These new micro pedals from Pigtronix are aimed at players who want to maximize space on their pedalboards, without compromising sonic performance or tone-shaping ability. All are 100% analog and they feature true-bypass switching, LED indicators, metal enclosures measuring approximately 1.5” x 3.5”, and front-mounted jacks for external 9v-18v power supplies (sold separately; battery power is not an option with these boxes).
CLASS A BOOST
Featuring a discrete, JFET transistor circuit that accepts instrument or line-level signals and delivers up to 20dB of clean boost (with the option of increased headroom when fed 18 volts), the Class A Boost ($89 street) is useful for driving distortion, overdrive, or fuzz pedals into greater saturation, or for giving delay and/or modulation devices extra oomph to cut through a band mix. Placed either before or after other effects, the pedal’s wide-ranging Level control affords everything from slight volume goosing to make up for any signal loss incurred by a chain of pedals, or, when turned way up, it was great for pushing vintage tube amps into more distortion than they could generate on their own. The Class A Boost doesn’t increase treble or noise—or in any other way color the sound of your rig—it just gives you more of it, which is what a good booster should do.
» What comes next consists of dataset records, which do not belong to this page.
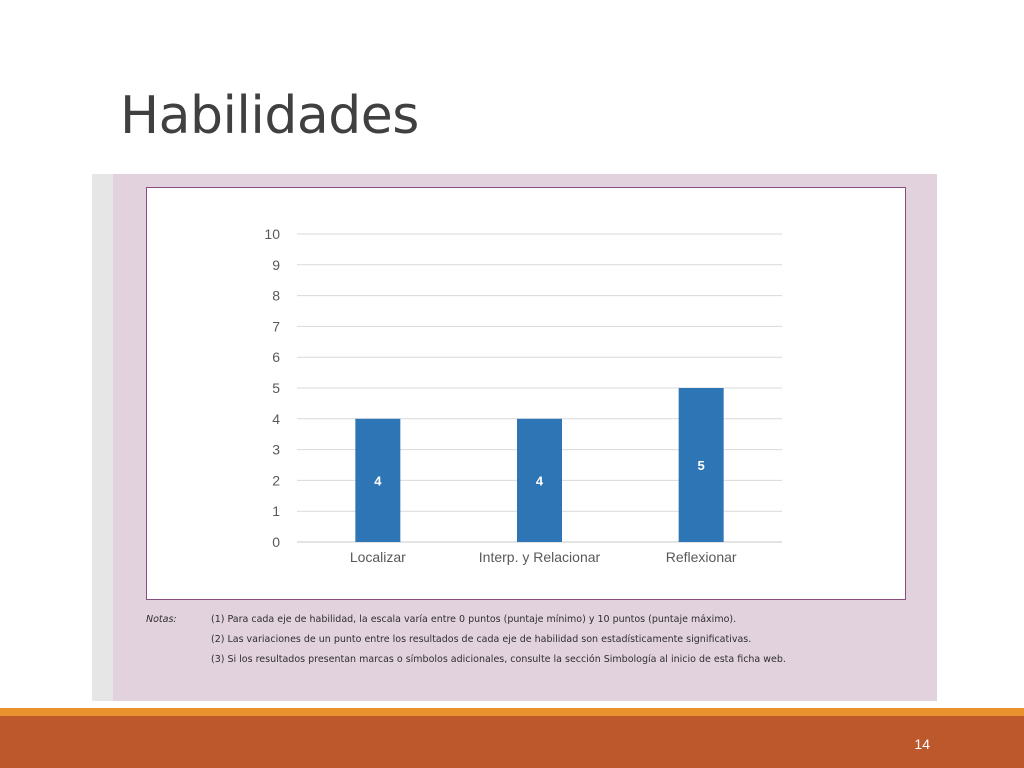 The height and width of the screenshot is (768, 1024). Describe the element at coordinates (276, 511) in the screenshot. I see `y-tick-label-1: 1` at that location.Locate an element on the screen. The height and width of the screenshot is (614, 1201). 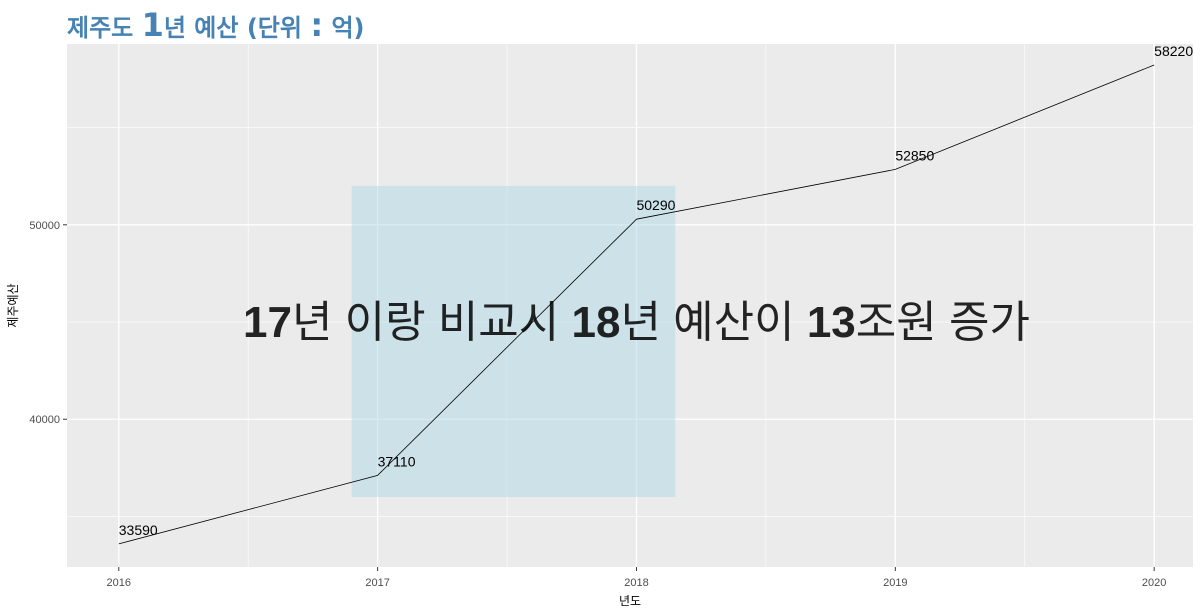
data-label: 52850 is located at coordinates (914, 155).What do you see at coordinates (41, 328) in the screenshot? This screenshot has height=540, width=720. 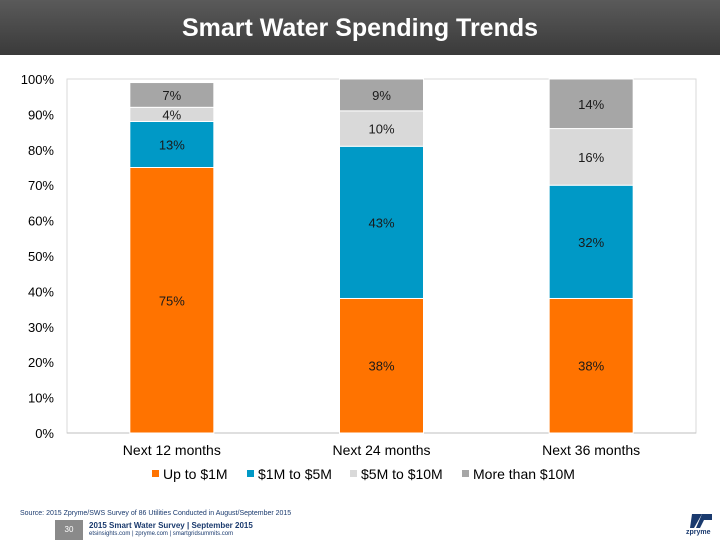 I see `y-tick-label: 30%` at bounding box center [41, 328].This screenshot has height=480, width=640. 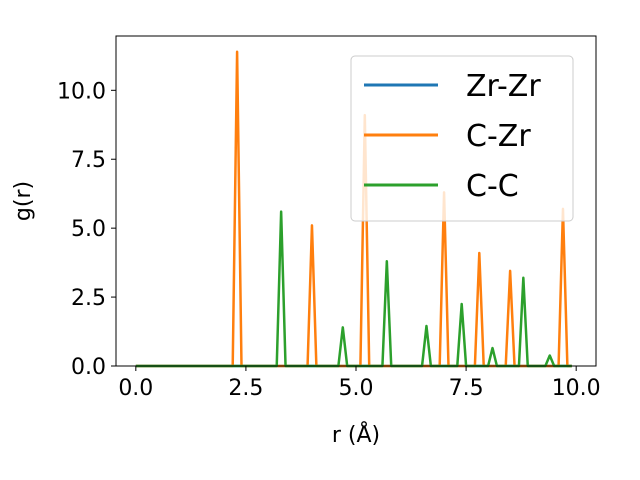 I want to click on y-tick-label: 5.0, so click(x=88, y=230).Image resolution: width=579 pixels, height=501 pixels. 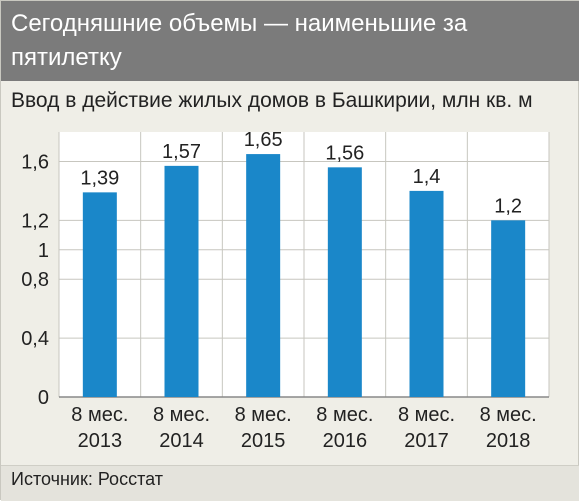 I want to click on y-tick-label: 0,8, so click(x=35, y=280).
Kudos Clean, clear volume boost and nothing else.
Designed to eliminate noise from your system when you’re not playing, this micro version Gate Keeper ($99 street) has a Threshold control that sets how much input signal is needed to open the analog gating circuit. The higher the input level, the lower the Threshold can be set, and the idea is to adjust it so that it closes quickly when you stop playing and opens immediately when you touch the strings again. It was easy enough to find the gating sweet-spot with the Gate Keeper placed at the end of a hissy chain of distortion and modulation pedals (I also used a Tele to summon some hum), and when the gate seemed to be cutting the sound off too abruptly, turning the Release knob up a little (about 11 ’o clock worked for me) allowed the gate to stay open longer for a more natural feel—it’s definitely an essential function for tailoring the response to your preference. The Gate Keeper has an LED to indicate on/bypass, and another LED that turns off when the gate closes so that you always have a visual indication where the Threshold is set. All in all, this is an excellent choice if a gate is in your future, and the micro size makes it convenient to place on the most compact boards.
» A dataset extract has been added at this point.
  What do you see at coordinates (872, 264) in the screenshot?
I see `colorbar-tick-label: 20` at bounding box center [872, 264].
Kudos A very effective noise killer.
This frequency-doubling pedal features Drive, Filter, Blend, and Volume controls, as well as a Fuzz switch for a wide variety of “Octavia” effects. With Fuzz off and Drive turned way down, you can get very clean, chiming tones that can stand out l in a mix thanks to the pedal’s strong output. The all-analog device tracks guitar signals quite well, and, depending on how the Blend and Drive controls are set, you can get smooth octave-up effects that can be tailored for the right treble response with humbucker or single-coil guitars via the wide-ranging Filter control. Activating the Fuzz dramatically pumps up the distortion and sustain when Drive is turned up, and, at higher Blend settings, the Octava ($119 street) can easily veer into chaotic, ring-modulator textures that produce the unpredictable and oddball sonic artifacts that go along with it. The pedal is very sensitive to guitar volume changes, so some experimentation with all settings is advisable before diving into a gig with the Octava. Overall, when driven with a Les Paul, I found the most useable tones were with Drive set around one ’o clock, Blend at 11 ’o clock, Filter at 9 o’ clock, and Volume about a third of the way up. In this configuration the Octave added cool, ringing color to clean parts, with little or no further tweaking needed when the Fuzz was kicked on. A lot of power in a tiny pedal makes the Octava a worthy consideration for any pedal rig.
Kudos Delivers a bounty of octave-doubling effects.
Concerns Takes some experimenting to find its best sounds.